### TEXTO FORNECIDO ###

Para a economista Leda Paulani, o conceito marxista mais importante para interpretar a atual crise financeira é o de capital fictício. O crescimento desmedido não existiria se nãoexistisse o capital fictício, argumenta

Depois de tantas oscilações na economia mundial, chegou a hora de vislumbrarmos o fim do capitalismo? Ou essa é apenas mais uma das acentuadas crises que compõe o sistema financeiro internacional? Embora muitos marxistas estimem que o capitalismo esteja em crise há quase meio século, a economista da USP Leda Paulani afirma o contrário. Em entrevista concedida por e-mail à IHU On-Line, a pesquisadora é enfática: “Creio que o reinado financeiro ainda durará por um bom tempo, primeiro porque, por mais que a crise tenha debilitado essa poderosa riqueza financeira, ela ainda parece grande demais para deixar de impor seus requerimentos ao andamento material do planeta”. Seguidora das idéias de Karl Marx, Leda aponta para uma possibilidade futura: “Passaremos por um período de maior regulação”. De qualquer modo, essas mudanças de posicionamento político e econômico não vão conseguir acabar com a instabilidade econômica. “Se prevalecer, como imagino que prevalecerá, o poder do capital financeiro, essas crises abissais continuarão no horizonte, porque o capital financeiro é extremamente flexível e pródigo em invenções que escapam a qualquer regulação”, considera.

Leda Paulani é doutora em Teoria Econômica, pelo Instituto de Pesquisas Econômicas da Universidade de São Paulo (USP). Obteve livre docência pela mesma universidade e é presidente da Sociedade Brasileira de Economia Política, pesquisadora do Instituto de Pesquisas Econômicas e professora da USP, além de ser autora de obras como Modernidade e discurso econômico (São Paulo: Boitempo Editorial, 2005) e Brasil Delivery: servidão financeira e estado de emergência econômico (São Paulo: Boitempo Editorial, 2008). Em outubro de 2007, a professora esteve na Unisinos, participando do Ciclo de Estudos Fundamentos Antropológicos da Economia, no qual apresentou o pensamento de Guy Debord (1931-1994), com a palestra "A mercadoria como espetáculo". Leda Paulani é autora do artigo “A (anti)filosofia de Karl Marx”, publicado nos Cadernos IHU Idéias nº 41, de 2005.

IHU On-Line - É correto afirmar que a crise financeira internacional é conseqüência da crise do capitalismo?

Leda Paulani - Essa é uma questão polêmica, cuja resposta não podemos dar aqui integralmente, pois o espaço não é suficiente. O ponto mais polêmico é se o capitalismo está ou não em crise e se está desde quando. Dentre os autores marxistas, alguns julgam que o capitalismo está em crise desde meados dos anos 70 do século passado, porque desde então as taxas médias de crescimento declinaram em todo o planeta. Outros acreditam que há, desde pelos menos uma década antes disso, um problema não resolvido de sobreacumulação de capital. Outros ainda acreditam que o capitalismo passa por ciclos sistêmicos de acumulação, ora real, ora financeira, e que estaríamos agora num ciclo de acumulação financeira. Seja como for, o fato é que, pelo menos desde o início deste novo século, essa morosidade do sistema no que tange ao crescimento da riqueza real parece ter sido substituída por uma velocidade maior, puxada fundamentalmente pela decisão da China de passar a integrar o sistema capitalista. Nesse sentido, o terremoto financeiro que assistimos tem funcionado como desmancha-prazeres, de modo que se poderia dizer, ao contrário, que a crise do capitalismo (a que virá agora) é que é conseqüência da crise financeira. Mas, como disse, essa uma questão muito complicada para ser trabalhada aqui.

###

TAREFAS DO EXERCÍCIO
1. De acordo com a entrevista com Leda Paulani, qual é o conceito marxista mais importante para interpretar a atual crise financeira?
2. Transcreva literalmente o trecho da entrevista com Leda Paulani que começa em "Leda Paulani é doutora" e vai até "41, de 2005.", inclusive.

### DADOS EXTRAÍDOS ###

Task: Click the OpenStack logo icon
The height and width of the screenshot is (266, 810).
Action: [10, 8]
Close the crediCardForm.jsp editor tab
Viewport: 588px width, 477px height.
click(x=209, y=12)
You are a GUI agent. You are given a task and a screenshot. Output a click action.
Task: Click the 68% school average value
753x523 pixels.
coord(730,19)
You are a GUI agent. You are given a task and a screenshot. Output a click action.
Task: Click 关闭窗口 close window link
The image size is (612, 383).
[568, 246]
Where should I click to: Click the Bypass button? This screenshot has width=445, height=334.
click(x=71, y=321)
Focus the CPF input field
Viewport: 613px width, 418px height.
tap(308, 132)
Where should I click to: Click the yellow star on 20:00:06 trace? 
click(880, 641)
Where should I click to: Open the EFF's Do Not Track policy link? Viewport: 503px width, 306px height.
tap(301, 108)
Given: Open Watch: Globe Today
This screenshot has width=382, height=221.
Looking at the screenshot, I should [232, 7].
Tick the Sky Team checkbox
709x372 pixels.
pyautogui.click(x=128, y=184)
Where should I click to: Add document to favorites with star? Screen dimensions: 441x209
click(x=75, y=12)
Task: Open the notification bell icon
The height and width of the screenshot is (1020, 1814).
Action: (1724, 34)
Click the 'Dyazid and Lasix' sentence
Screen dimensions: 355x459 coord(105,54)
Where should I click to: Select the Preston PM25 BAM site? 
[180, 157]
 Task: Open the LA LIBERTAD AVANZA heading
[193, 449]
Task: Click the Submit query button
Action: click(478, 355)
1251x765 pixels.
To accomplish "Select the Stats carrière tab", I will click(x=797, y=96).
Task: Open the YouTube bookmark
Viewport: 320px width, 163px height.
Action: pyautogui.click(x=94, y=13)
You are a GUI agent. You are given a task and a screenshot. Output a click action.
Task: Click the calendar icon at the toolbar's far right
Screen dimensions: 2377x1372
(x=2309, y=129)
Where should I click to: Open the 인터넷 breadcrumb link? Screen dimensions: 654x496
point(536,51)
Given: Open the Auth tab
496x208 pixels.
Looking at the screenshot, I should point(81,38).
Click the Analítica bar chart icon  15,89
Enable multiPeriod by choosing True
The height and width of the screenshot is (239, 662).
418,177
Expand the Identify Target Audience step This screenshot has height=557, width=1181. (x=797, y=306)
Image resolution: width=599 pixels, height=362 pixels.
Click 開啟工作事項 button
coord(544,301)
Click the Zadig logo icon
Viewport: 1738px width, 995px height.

###

RESPOSTAS
1. O conceito de capital fictício.

2.
Leda Paulani é doutora em Teoria Econômica, pelo Instituto de Pesquisas Econômicas da Universidade de São Paulo (USP). Obteve livre docência pela mesma universidade e é presidente da Sociedade Brasileira de Economia Política, pesquisadora do Instituto de Pesquisas Econômicas e professora da USP, além de ser autora de obras como Modernidade e discurso econômico (São Paulo: Boitempo Editorial, 2005) e Brasil Delivery: servidão financeira e estado de emergência econômico (São Paulo: Boitempo Editorial, 2008). Em outubro de 2007, a professora esteve na Unisinos, participando do Ciclo de Estudos Fundamentos Antropológicos da Economia, no qual apresentou o pensamento de Guy Debord (1931-1994), com a palestra "A mercadoria como espetáculo". Leda Paulani é autora do artigo “A (anti)filosofia de Karl Marx”, publicado nos Cadernos IHU Idéias nº 41, de 2005.